Learn where to use the align() function and why the query engine does pre-alignment.

In VMware Tanzu Observability (formerly known as VMware Aria Operations for Applications) charts, point buckets represent data that has been summarized over a certain length of time.

Both the Summarize By chart option and the align() function group points into buckets and allow you to specify how those points are aggregated (e.g., averaged, counted, summed, etc.). The align() function allows you to specify the desired bucket size. By default, the summarization method that aggregation functions use is based on the bucket size of the chart resolution.

To support bucketing, align() supports the value bw (bucket window) for the timeWindow parameter.

Why It Makes Sense to Apply align()

Wrapping a query in align() is often a good idea:

  • You can specify the bucket size explicitly.
  • As a result, you can often speed up queries because less rendering is required.

Reducing the Number of Data Points

The speed at which a query is executed and displayed is partly based on how many data points have to be displayed on the chart. Consider a 60-minute chart with data values reported every 60 seconds (assume resolution is ~30s). It takes longer to render and display 60 values than it would take to display 6 values that are aligned at 10-minute buckets. As the time window increases, the effect is more noticeable.

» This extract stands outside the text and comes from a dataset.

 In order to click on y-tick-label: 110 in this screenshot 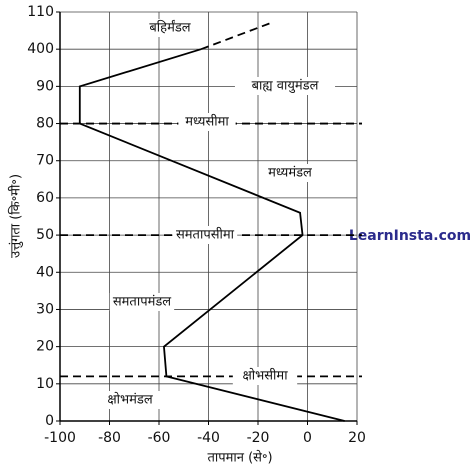, I will do `click(40, 12)`.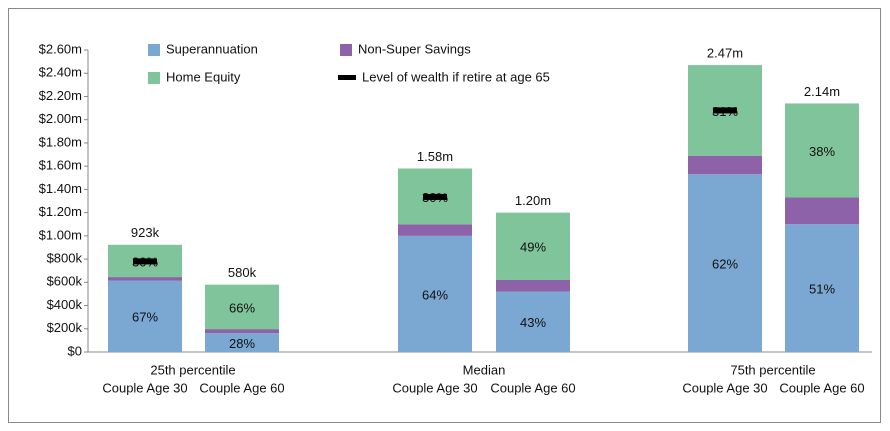 This screenshot has width=890, height=431. I want to click on share-label: 43%, so click(533, 322).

Reducing Unnecessary Interpolation

Using align() can also improve query speed if aggregation functions perform interpolation.

Here’s a simple example:

  • You have 10 series that typically report every 60 seconds and that you want to average over a 2-hour window.
  • 1 of those 10 series is being reported intermittently and often reports only every 120 seconds.
  • Non-raw aggregation functions (e.g., sum() or avg()) interpolate that 1 intermittent series when at least one of the other nine series reported a value. For example, if there were 9 reported values 9:03a, then avg() generates an interpolated value for the 10th series before aggregating.

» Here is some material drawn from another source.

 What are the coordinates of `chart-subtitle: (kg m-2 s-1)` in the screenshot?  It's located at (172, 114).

Interpolated require resources, and that can affect the speed at which the query is displayed. If a 1000+ series that reports every 5 seconds, but not always at the same 5-second interval could require a lot of interpolation and slow down the query speed.

To improve query speed, align to a larger bucket (e.g., align(1m, mean, ts("my.metric")). Then the number of times that an interpolated value can occur might change from 12 times a minute without align() to once a minute with align().

The Pre-Align Warning – When the Query Engine Applies Align

For some queries you see the warning indicator in a chart and a warning like the following:

The expression: ts(<metric>, source=<source>) has been pre-aligned, making it equivalent to
align(120s, mean, ts(<metric>, source=<source>)) in order to improve the performance of the sum()
aggregation operation. You can wrap the expression with align() to explicitly state the periodicity and desired summarization strategy.

where sum(ts(<metric>, source=<source>)) is the original query.

That means that the query engine wrapped your query in align() to avoid unacceptable performance issues. The query engine performs pre-alignment when aggregation functions are applied to more than 100 unique series. In most cases, for instance, where a metric reflects a parameter changing over time, you can ignore the warning.

The pre-alignment is tied to a window of time and not to the actual unique series reporting data at any given moment. For example, if 100+ series are reporting data at the same time for 50% of your chart window but less than 100 series report for the other 50%, then the entire chart window will be pre-aligned if you attempt to aggregate those series into a single series.

Pre-Alignment Side Effects

In most cases, pre-alignment improves query speed and has no undesirable side effects. However, for some very specific use cases, pre-alignment can cause undesirable side effects. If your data set is automatically pre-aligned, you see a warning message below the query.

Here’s an example:

  • You have a http.requests.count metric that reports values once a minute and represents the total number of HTTP requests per minute.
  • You are trying to calculate the number of HTTP requests over the 1-hour sliding window (i.e. msum(1h, rawsum(ts(http.requests.count, source="web*")). If your data set is pre-aligned to a 2-minute (120s) time window, using the default summarization method, average, align(120s, mean) averages the values for every 2-minute window. This pre-alignment cuts the number of values available to msum() in half—which dramatically changes the result of the calculation.

In this case, doing an explicit align() with the sum aggregation method or changing the summarization method to sum() avoids the side effect.